Nous passons l’après-midi à la maison, discutant avec notre hôte, les heures passent, Kumis est très bavard et curieux de nous connaître. Il répond à toutes nos questions sur la religion, les us et coutumes indonésiennes et sundanese (la partie Est de l’île de Java parle le sundanese) les conditions de la femme et de vie à Java, les salaires, sans contour ni demi-mot, il nous répond toujours avec sympathie et honnêteté. Nous apprenons énormément de choses, en très peu de temps.

Le quartier est animé, les adultes et les enfants vivent, courent, jouent, discutent, rient, pèchent… 

Nous sommes pourtant en pleine ville, nous n’aurions jamais soupçonné une telle animation derrière les immeubles de la rue principale. Dans les étangs disséminés ça et là, les habitants élèvent des poissons. Assis sur un banc face à un plan d’eau, deux personnes chassent du petit gibier avec une carabine à air.

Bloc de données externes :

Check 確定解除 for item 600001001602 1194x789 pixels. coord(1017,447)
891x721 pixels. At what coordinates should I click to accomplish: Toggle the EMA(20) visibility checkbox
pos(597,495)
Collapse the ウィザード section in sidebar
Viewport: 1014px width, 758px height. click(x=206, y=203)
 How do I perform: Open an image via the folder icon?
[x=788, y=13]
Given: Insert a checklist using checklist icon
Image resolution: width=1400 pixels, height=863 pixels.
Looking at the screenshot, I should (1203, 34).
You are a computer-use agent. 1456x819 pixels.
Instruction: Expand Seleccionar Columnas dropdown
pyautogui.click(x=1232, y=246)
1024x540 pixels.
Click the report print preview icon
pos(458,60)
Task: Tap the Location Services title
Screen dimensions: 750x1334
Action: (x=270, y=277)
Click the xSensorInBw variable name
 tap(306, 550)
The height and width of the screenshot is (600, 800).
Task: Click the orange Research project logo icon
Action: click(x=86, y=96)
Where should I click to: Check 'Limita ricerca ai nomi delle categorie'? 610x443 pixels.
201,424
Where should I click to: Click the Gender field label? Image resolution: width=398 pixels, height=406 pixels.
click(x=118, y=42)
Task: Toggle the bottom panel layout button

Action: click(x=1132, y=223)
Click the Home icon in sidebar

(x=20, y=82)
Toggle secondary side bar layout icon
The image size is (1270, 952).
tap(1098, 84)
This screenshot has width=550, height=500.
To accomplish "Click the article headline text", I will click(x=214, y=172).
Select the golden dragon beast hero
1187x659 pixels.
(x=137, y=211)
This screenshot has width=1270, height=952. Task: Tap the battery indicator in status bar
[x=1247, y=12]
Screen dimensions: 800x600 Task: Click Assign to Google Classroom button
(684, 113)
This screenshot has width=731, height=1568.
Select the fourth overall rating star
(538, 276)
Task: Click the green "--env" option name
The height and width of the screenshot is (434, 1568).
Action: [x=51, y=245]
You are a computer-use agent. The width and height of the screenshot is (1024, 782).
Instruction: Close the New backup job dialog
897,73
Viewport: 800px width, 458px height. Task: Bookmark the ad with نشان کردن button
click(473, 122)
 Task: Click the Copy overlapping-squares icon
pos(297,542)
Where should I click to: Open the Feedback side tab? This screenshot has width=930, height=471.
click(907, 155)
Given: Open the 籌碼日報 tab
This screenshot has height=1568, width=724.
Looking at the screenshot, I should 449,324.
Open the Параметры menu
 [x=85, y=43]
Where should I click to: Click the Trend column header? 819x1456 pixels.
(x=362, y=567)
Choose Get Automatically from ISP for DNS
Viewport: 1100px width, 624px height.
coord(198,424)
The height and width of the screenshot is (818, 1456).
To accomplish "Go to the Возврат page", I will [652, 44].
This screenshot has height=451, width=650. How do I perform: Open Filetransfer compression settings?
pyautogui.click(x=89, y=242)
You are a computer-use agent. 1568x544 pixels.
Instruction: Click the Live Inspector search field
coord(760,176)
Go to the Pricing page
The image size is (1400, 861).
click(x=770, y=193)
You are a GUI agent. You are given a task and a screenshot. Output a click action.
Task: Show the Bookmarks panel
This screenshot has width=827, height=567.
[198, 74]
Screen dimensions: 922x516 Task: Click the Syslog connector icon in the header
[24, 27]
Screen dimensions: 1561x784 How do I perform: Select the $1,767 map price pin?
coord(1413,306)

C’est avec le déclin du soleil que nous faisons la connaissance de Iggy, un voyageur de passage lui aussi chez Kumis. Il est espagnol et originaire de Barcelone, après une année passée à Londres il voyage en Asie pour une durée de 4 mois environ. C’est un passionné de langues, il parle évidemment l’espagnol et le Catalan mais aussi parfaitement l’anglais avec un accent British déroutant, est capable de discuter avec nous exclusivement en français, il sait tenir une discussion en Italien, en Portugais, profite de son passage en Indonésie pour apprendre un peu le Bahasa Indonesia. Il a déjà dans ses projets de vivre une année dans un pays francophone pour perfectionner sa connaissance de la langue de molière et projette d’apprendre le Chinois ensuite… Rien que ça ! Il possède un vrai don pour les langues. 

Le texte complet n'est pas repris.